I designed and built the system end to end, shaping how information is structured, how responses are generated, and where the model should rely on code instead of reasoning. A key part of my role was moving from a simple prompt-based chatbot to a more intentional agent that uses tools and structured data to improve accuracy and reliability.

My Process:
The chatbot is grounded in a curated set of context files that include my resume, background information, skills, and portfolio content. This allows it to respond in first person, in my voice, while staying anchored to information I control.
To improve reliability, I introduced a set of tools that the model can call when needed. For example, employment history is handled through a structured function that filters roles based on duration and type, rather than relying on the model to interpret that information on its own. This ensures that questions about my experience are answered consistently and correctly.
I also added systems around the core interaction to make the tool more useful in practice. The chatbot can offer and send my resume, notify me when someone requests it, and log conversations for review. Unknown or unanswered questions are recorded so I can continuously improve the system over time.
Real-World Challenges:
One of the most interesting challenges was realizing that the model could not be trusted to reason accurately over certain types of data, even when that data was clearly provided. Questions about employment history, especially when roles overlapped in time, often produced inconsistent or incorrect answers.
The solution was to remove that responsibility from the model entirely and handle it through structured logic instead. This shift reinforced an important principle for me: AI works best when it is supported by clearly defined systems, rather than being asked to handle every decision on its own.
Another challenge was controlling output formatting and response behavior. The model would frequently ignore instructions, introduce inconsistent formatting, or add unnecessary closing phrases. I addressed this through post-processing steps and by moving certain parts of the response, like resume prompts, out of the model’s control and into deterministic code.
The Outcome:
The result is a deployed AI assistant that allows visitors to interact with my portfolio in a more direct and flexible way. Instead of navigating through multiple pages, they can ask specific questions and receive clear, relevant answers in real time.

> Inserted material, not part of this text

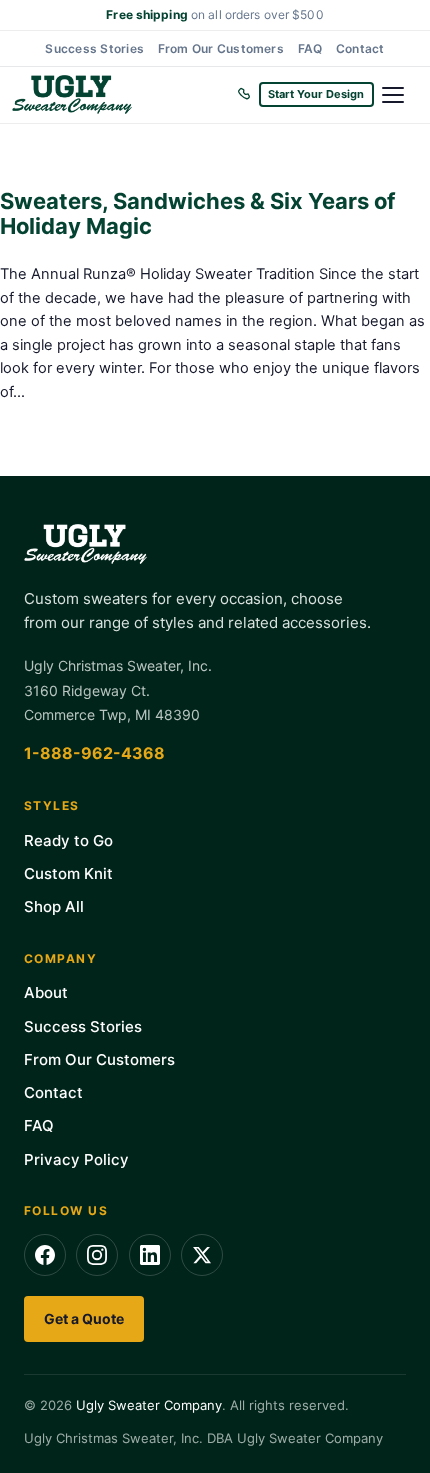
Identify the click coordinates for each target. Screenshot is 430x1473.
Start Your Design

At the same time, the project demonstrates how I approach building AI systems. Rather than relying on the model alone, I focused on structuring the workflow, introducing guardrails, and deciding where deterministic logic should take over. The result is a system that is not only functional, but also more predictable and easier to improve.
What’s Next:
The current version focuses on core functionality, but there is room to expand both the depth of the knowledge base and the level of automation. Future improvements include expanding the scope of available information, refining how responses are generated, and automating parts of the resume delivery process.
More broadly, this project serves as a foundation for building more advanced agent-based systems that combine conversational interfaces with structured workflows and real-world actions.